Ostatnie doniesienia ze Stanów Zjednoczonych poruszyły cały świat, a to za sprawą ustawy dopuszczającej aborcję do ostatniego dnia ciąży.

Ustawa została podpisana przez gubernatora stanu Andrew Cuomo i uchwalona 22 stycznia przez nowojorski senat. Pozwala ona dokonać aborcji do 9 miesiąca ciąży, jeśli zagrożone jest zdrowie matki, lub istnieje pewność, że dziecko nie będzie w stanie żyć samodzielnie albo stwierdzono poważną chorobę płodu. Uchwała nie definiuje bliżej pojęcia „zagrożenia zdrowia” matki. Zatem, może to być wszystko. Ponadto, ubezpieczyciele zostali zobowiązani do opłacania środków antykoncepcyjnych. Na znak żałoby po każdym nienarodzonym dziecku, w katedrze Niepokalanego Poczęcia w Albany, rozbrzmiały dzwony.

Dla kontrastu, wiele gmachów Nowego Jorku zostało rozświetlonych na różowo, jako wyraz akceptacji ustawy aborcyjnej. Możnaby rzec, iż w ten sposób nowojorczycy świętowali zabijanie dzieci.

Aborcji dokonać będzie mógł nie tylko lekarz, ale także pielęgniarki czy położne. Kolejnym zatrważającym faktem jest brak odpowiedzialności karnej za ten czyn, ponieważ według ustawy, osoby dopuszczające się zabójstwa nienarodzonych dzieci, działają w dobrej wierze. Wcześniej, za popełnienie tego przestępstwa groziło do 7 lat pozbawienia wolności.

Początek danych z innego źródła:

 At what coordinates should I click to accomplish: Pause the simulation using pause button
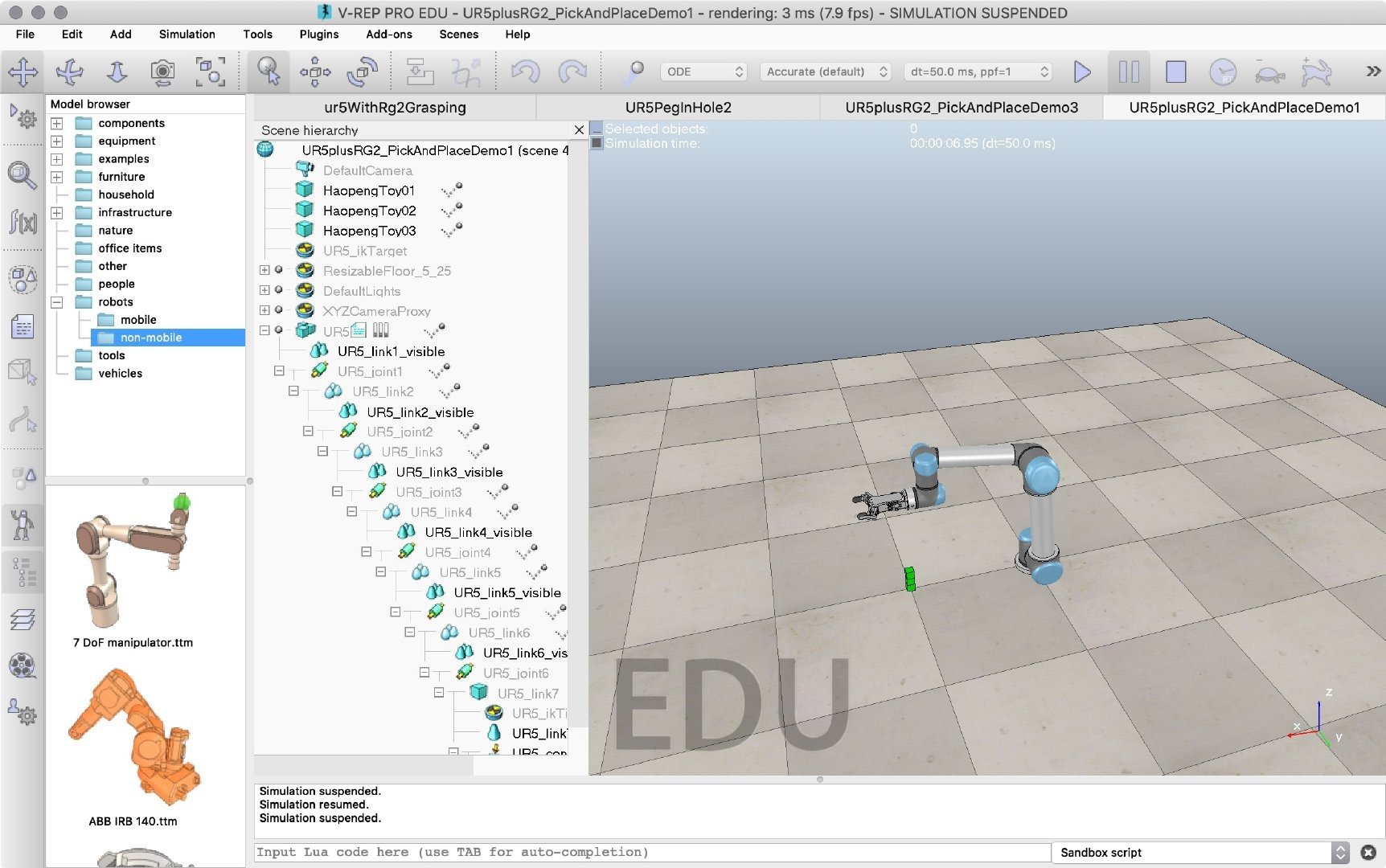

Szokujące są także słowa  wypowiedziane przez przewodniczącą Narodowego Instytutu Zdrowia Reprodukcyjnego Andrei Miller „(…) bez względu na to, co powie Sąd Najwyższy i administracja Trumpa, my obywatele Nowego Jorku, potwierdzamy prawo każdej kobiety do dysponowania własnym ciałem. Kobiety zasługują na współczucie i miłosierdzie. Przez 45 lat walczyliśmy o to i zwyciężyliśmy. Zapraszamy wszystkie kobiety, które chcą dokonać aborcji do Nowego Jorku. Mamy nadzieje, że już wkrótce, wszystkie pozostałe Stany pójdą w nasze ślady”.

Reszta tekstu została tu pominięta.